Bronfman, a director of the Friends of Simon Wiesenthal Centre for Holocaust Studies (FSWC), learned about the painting recently when the organization’s CEO Avi Benlolo made a video about the painting that he posted to Facebook.

Bronfman spoke with York University president Mamdouh Shoukri and other senior administrators before making his decision, but said their responses were inadequate.

“Their position is indefensible. It’s a bunch of political, bureaucratic rhetoric. That’s all I got from the president himself,” he said. “It was just a bunch of legal nonsense and jargon.”

In a written statement, York defended its stance, saying, “Freedom of expression is one of York’s guiding principles.”

The university also argues its hands are tied because of where the painting is located, saying the decision about its display rests with the York University Student Centre, “a separate and distinct legal entity.”

The university said it has “consulted widely with experts” and concluded that it “cannot compel its removal.”

“We deeply regret Mr. Bronfman’s decision and would like to thank him for his support. Our arts, media, performance and design students have benefited from the experiential learning activities made possible by his generosity,” the university’s statement concluded.

Hillel Ontario noted that according to the student centre’s own guidelines, the picture should have been removed after two years and should no longer be on display.

“Hillel has continued to stress to the university administration that we are deeply disturbed by the ongoing display of this mural,” Hillel Ontario CEO Marc Newburgh said in a statement.

A spokesperson for the student centre could not be reached for comment.

The Centre for Israel and Jewish Affairs (CIJA) concurs that the painting should have come down long ago.

“It is outrageous that the York student centre continues to display a painting that glorifies Palestinian rock-throwing and uses the themes of ‘peace’ and ‘justice’ to justify violence,” Berl Nadler, GTA co-chair of CIJA, said in an email.

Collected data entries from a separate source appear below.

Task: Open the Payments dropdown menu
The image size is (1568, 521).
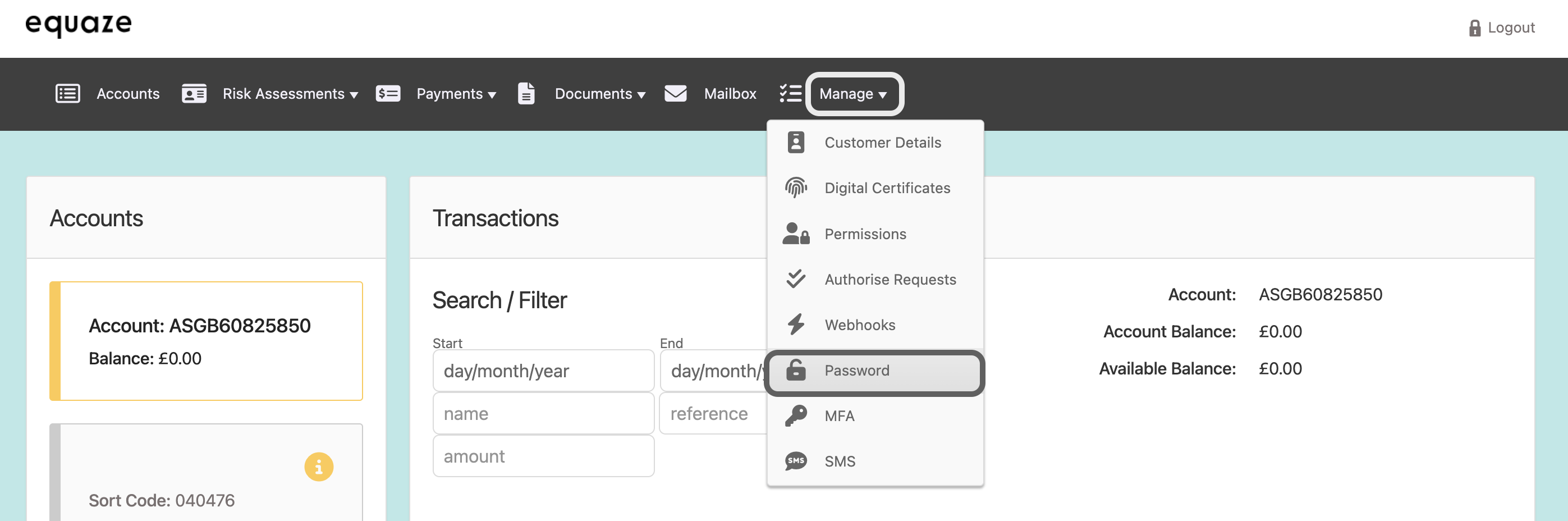Action: tap(456, 94)
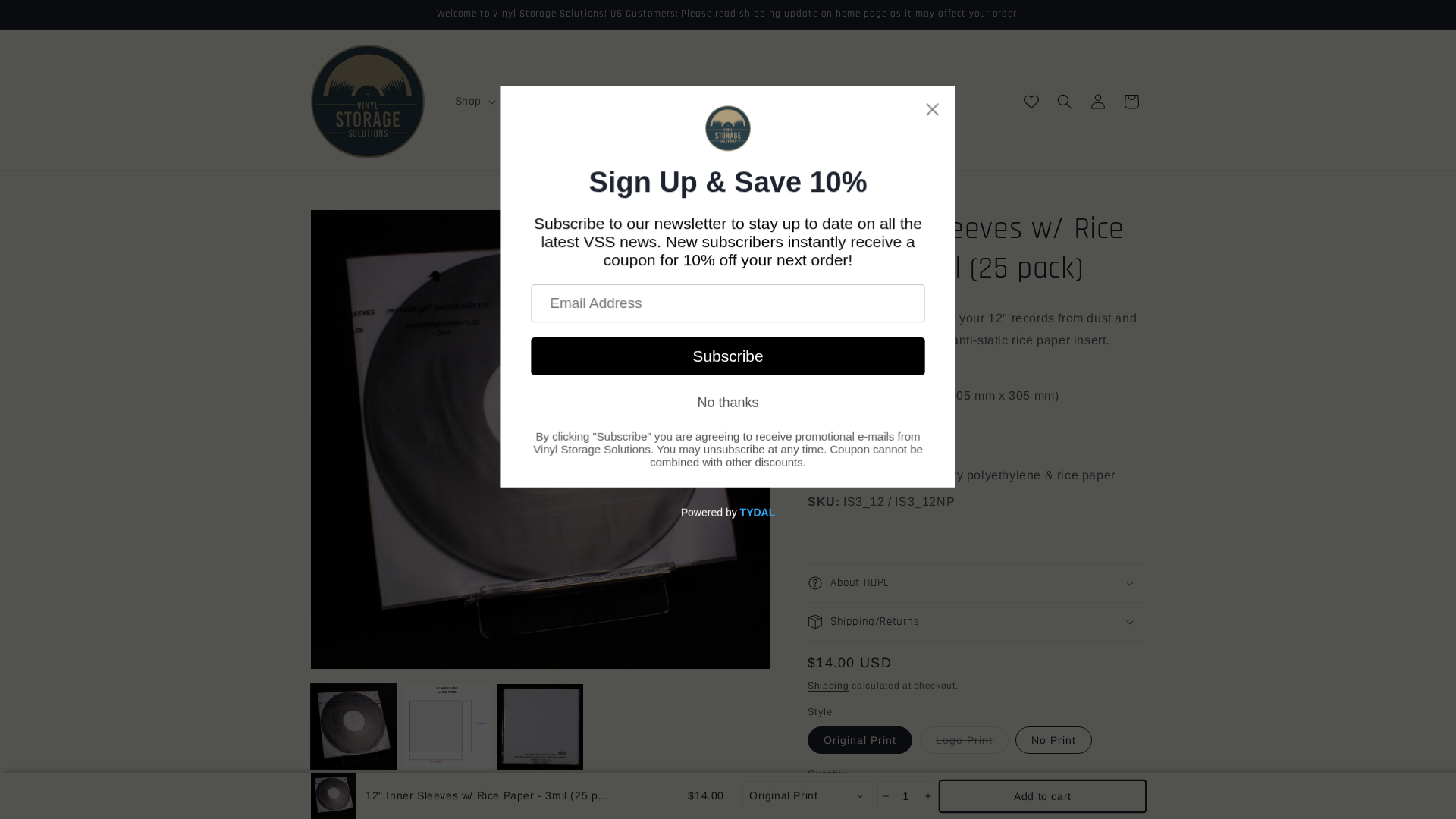Expand the Shipping/Returns section
This screenshot has height=819, width=1456.
coord(977,622)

“It is unfortunate that the irresponsible decision of the student centre has put film students at York at a tremendous disadvantage, as they will no longer benefit from the multiple resources contributed by this generous donor,” added Joel Reitman, CIJA’s GTA co-chair.


Although Bronfman’s decision will affect York’s students, “all donors have the right to decide what they are doing with their money and to which organizations they want to give their gift,” Newburgh wrote.

Bronfman agreed that York’s students will bear the brunt of his decision, but said they can “blame the faculty, right up to the president.”

“The tone in my company is set by me. The tone of that university is set by the president.”